• _Document extract_
Interview: Raed Shadfan

Due to the small size of the kingdom’s economy, local firms in this industry are export-oriented. Over the last decade, the majority of medical devices from Jordan were delivered to countries in the MENA region, but this export profile is changing for several reasons. First, recent turmoil has reduced demand in key markets like Egypt, Syria, Yemen and Libya. Moreover, in the GCC nations, where demand for medical devices is quite high, sector regulations are currently difficult to understand or predict. Companies have therefore begun targeting opportunities in North America and the eurozone, where the rules are clearer to understand and the potential profits immense.

Second, the industry’s export profile is changing because our accreditation standards are improving. Over the past few years, more and more companies have acquired sector-related ISO and CE certification, and in 2011 the Jordan Food and Drug Administration (JFDA) passed the country’s first law to regulate the medical device industry. This landmark legislation, formulated in close cooperation with the private sector and harmonised with FDA policy in the US, will allow industry players in Jordan to penetrate advanced markets worldwide, driving growth. This is the lesson that one can take from the kingdom’s pharmaceuticals sector, which now generates over $1bn in revenue for the country each year precisely because a comprehensive regulatory framework has been put in place.

• _Data to examine_
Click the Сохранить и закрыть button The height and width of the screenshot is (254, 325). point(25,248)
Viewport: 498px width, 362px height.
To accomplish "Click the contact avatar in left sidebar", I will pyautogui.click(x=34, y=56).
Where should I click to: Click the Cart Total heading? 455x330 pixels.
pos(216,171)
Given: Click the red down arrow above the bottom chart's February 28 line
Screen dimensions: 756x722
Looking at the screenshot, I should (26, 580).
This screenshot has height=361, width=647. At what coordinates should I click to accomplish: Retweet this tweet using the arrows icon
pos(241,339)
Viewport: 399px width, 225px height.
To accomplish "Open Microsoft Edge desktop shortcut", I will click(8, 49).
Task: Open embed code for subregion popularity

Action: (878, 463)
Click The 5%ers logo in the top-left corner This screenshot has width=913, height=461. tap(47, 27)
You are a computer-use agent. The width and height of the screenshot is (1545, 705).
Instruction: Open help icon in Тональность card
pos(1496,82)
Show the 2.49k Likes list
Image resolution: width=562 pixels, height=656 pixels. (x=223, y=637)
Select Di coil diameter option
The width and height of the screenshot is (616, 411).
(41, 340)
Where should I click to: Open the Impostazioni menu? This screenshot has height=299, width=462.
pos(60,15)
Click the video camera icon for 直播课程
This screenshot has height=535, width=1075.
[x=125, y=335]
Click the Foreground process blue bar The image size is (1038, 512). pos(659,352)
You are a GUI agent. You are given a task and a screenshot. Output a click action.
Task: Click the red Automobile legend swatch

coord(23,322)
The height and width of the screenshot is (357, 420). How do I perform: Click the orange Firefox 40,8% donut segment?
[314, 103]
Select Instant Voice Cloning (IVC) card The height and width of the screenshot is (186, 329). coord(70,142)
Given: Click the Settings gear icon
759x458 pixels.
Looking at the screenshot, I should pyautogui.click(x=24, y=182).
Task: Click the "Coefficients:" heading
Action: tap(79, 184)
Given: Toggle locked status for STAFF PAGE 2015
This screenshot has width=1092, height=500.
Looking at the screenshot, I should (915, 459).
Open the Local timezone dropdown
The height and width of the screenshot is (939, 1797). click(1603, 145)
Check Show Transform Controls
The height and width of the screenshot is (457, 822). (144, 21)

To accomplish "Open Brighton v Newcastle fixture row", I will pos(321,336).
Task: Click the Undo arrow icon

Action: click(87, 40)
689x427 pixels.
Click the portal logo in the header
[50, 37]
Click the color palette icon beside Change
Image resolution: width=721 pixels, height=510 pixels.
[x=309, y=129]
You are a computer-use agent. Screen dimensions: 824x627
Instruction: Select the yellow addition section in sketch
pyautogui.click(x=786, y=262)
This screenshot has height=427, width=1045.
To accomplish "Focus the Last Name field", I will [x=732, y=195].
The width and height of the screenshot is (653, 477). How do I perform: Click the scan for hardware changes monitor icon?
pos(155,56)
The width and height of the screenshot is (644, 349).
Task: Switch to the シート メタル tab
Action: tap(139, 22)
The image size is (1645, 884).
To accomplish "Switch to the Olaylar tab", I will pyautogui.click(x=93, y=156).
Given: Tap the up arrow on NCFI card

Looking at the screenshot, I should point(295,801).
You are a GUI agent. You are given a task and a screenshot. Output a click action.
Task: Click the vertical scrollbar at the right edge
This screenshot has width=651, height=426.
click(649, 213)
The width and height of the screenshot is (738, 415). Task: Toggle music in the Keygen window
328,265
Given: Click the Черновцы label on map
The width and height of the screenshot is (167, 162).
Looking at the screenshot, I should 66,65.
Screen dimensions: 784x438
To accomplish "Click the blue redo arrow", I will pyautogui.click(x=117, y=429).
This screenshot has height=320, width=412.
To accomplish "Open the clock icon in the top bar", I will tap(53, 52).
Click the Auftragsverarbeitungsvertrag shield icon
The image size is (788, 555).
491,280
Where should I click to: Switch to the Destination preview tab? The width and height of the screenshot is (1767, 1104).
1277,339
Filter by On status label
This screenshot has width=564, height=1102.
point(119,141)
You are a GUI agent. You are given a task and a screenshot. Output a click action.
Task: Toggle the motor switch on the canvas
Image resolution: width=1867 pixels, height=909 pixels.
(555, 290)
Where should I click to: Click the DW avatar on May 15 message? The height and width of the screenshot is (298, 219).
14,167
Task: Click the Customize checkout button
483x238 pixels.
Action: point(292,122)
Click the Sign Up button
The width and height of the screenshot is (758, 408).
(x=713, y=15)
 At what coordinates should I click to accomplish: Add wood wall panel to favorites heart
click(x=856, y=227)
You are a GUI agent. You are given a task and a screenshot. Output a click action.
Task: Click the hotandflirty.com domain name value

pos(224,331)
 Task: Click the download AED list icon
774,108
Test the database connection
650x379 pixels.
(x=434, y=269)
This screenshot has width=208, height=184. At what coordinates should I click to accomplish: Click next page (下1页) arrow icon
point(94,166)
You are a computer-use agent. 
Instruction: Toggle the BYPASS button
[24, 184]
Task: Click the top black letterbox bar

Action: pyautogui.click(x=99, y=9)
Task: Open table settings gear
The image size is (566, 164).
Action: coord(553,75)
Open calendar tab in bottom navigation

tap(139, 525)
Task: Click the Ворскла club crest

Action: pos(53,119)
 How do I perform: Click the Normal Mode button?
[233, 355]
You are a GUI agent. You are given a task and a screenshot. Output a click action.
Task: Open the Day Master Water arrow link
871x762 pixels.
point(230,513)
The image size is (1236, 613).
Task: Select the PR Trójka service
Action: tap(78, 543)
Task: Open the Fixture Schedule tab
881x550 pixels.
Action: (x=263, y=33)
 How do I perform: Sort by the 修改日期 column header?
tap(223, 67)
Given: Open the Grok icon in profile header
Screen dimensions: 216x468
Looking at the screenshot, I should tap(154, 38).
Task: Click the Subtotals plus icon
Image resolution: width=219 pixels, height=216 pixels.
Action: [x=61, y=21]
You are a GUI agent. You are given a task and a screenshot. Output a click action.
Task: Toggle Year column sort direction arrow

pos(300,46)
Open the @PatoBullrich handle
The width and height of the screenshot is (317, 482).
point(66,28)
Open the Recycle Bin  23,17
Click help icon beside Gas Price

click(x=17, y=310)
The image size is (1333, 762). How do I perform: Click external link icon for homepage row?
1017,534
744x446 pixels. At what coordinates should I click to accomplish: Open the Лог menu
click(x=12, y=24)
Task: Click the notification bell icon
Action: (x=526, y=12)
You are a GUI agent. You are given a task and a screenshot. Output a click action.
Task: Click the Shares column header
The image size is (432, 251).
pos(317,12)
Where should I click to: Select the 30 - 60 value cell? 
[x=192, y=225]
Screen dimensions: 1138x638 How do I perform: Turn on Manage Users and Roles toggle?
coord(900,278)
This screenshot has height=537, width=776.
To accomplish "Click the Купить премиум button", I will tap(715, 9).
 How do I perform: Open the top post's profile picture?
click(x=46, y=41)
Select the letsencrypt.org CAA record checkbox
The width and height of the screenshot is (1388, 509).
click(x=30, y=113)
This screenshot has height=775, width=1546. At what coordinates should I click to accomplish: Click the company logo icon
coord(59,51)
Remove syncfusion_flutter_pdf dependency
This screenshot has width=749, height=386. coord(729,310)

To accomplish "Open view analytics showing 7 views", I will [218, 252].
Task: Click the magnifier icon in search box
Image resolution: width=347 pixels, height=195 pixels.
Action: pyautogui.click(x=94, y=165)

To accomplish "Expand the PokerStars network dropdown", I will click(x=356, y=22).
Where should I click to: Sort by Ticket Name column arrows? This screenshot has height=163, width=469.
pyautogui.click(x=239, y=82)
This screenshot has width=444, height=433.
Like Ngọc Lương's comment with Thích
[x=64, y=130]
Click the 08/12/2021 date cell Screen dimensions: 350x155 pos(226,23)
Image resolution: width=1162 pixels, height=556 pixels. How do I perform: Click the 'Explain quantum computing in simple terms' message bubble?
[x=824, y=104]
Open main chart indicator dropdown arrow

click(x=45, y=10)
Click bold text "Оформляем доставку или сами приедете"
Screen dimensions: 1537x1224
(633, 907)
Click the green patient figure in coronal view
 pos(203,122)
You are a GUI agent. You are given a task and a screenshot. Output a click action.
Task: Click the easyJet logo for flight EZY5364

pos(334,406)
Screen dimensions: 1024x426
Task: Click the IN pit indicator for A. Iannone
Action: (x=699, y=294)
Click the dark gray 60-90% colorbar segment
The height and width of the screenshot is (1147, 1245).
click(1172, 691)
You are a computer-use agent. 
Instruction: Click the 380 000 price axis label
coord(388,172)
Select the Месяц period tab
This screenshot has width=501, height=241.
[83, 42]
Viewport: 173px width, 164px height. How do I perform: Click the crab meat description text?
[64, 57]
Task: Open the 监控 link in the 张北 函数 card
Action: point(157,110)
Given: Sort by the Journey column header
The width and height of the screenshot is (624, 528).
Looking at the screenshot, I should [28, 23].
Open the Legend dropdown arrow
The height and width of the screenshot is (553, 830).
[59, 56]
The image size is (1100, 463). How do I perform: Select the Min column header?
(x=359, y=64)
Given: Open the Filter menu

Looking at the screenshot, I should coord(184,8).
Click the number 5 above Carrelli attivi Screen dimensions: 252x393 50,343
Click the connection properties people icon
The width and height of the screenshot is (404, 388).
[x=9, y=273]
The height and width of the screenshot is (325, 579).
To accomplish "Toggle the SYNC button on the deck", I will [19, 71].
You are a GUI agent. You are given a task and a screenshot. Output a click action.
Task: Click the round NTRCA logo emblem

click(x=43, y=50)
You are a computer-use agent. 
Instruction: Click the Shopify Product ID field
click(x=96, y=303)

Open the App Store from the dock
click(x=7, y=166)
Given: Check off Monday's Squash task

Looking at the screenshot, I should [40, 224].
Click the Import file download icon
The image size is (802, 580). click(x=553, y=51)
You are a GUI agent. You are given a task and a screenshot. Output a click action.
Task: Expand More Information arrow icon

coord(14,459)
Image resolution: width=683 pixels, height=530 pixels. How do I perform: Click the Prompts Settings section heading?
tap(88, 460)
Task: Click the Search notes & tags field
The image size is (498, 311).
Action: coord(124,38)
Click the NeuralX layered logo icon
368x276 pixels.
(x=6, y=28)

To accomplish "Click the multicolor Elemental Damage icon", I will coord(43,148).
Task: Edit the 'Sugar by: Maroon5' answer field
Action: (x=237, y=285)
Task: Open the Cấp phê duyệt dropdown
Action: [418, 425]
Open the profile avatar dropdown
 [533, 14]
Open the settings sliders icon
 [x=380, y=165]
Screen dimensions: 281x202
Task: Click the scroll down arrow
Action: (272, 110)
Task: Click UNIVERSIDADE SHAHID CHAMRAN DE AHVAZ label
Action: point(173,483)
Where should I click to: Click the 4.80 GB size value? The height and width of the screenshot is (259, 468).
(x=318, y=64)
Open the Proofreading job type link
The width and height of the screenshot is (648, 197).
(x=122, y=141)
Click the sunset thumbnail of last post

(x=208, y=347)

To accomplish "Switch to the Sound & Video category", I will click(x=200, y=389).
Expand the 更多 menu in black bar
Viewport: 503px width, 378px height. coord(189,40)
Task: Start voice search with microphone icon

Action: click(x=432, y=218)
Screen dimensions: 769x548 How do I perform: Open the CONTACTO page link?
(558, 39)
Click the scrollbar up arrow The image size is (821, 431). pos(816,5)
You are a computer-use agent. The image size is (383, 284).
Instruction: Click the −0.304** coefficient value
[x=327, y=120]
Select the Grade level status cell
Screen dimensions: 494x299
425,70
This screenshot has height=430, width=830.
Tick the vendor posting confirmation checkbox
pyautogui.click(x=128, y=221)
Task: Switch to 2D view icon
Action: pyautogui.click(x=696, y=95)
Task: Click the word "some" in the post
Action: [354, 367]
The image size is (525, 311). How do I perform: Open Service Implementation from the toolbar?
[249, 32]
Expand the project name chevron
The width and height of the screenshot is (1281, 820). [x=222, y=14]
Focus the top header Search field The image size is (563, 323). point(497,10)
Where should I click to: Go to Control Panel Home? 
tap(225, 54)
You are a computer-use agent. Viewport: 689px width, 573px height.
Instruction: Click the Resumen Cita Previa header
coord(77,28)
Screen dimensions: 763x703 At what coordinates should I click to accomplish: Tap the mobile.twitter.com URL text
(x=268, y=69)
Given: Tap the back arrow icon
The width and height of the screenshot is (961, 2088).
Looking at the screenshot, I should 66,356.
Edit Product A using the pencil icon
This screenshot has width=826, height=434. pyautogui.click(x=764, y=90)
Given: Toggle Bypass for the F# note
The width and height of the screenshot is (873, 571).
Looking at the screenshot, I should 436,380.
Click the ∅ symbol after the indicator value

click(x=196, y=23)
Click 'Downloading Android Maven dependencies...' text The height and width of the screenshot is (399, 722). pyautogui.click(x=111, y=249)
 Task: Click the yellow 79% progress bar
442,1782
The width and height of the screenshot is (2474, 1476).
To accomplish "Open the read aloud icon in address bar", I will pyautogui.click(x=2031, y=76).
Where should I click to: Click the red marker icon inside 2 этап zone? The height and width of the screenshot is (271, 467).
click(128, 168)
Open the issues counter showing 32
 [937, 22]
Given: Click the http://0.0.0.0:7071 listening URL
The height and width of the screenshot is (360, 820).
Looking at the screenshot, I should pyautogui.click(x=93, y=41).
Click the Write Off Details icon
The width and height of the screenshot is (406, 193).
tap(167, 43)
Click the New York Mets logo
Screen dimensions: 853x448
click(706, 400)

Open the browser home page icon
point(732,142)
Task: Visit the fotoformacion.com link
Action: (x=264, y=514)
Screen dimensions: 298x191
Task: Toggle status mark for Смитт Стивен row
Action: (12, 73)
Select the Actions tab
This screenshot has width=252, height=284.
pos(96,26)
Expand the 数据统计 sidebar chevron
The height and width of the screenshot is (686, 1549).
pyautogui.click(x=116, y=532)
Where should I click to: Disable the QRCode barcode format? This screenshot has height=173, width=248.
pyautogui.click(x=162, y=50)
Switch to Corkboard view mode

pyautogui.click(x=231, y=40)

• _Instructions_
(1) In the interview with Raed Shadfan, in what year did the Jordan Food and Drug Administration pass the country's first law regulating the medical device industry?
(2) From the interview with Raed Shadfan, set down word for word the passage from "Interview: Raed Shadfan" to "potential profits immense.".

• _Answer set_
(1) 2011

(2)
Interview: Raed Shadfan

Due to the small size of the kingdom’s economy, local firms in this industry are export-oriented. Over the last decade, the majority of medical devices from Jordan were delivered to countries in the MENA region, but this export profile is changing for several reasons. First, recent turmoil has reduced demand in key markets like Egypt, Syria, Yemen and Libya. Moreover, in the GCC nations, where demand for medical devices is quite high, sector regulations are currently difficult to understand or predict. Companies have therefore begun targeting opportunities in North America and the eurozone, where the rules are clearer to understand and the potential profits immense.